Required action: Once the data has been read, print it back in full, exactly.

=== Source material ===

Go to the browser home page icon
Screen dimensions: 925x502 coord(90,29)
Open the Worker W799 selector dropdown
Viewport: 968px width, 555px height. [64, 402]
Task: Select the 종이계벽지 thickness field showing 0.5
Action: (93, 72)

===

Answer for this exercise:
Go to the browser home page icon
Screen dimensions: 925x502 coord(90,29)
Open the Worker W799 selector dropdown
Viewport: 968px width, 555px height. [64, 402]
Task: Select the 종이계벽지 thickness field showing 0.5
Action: (93, 72)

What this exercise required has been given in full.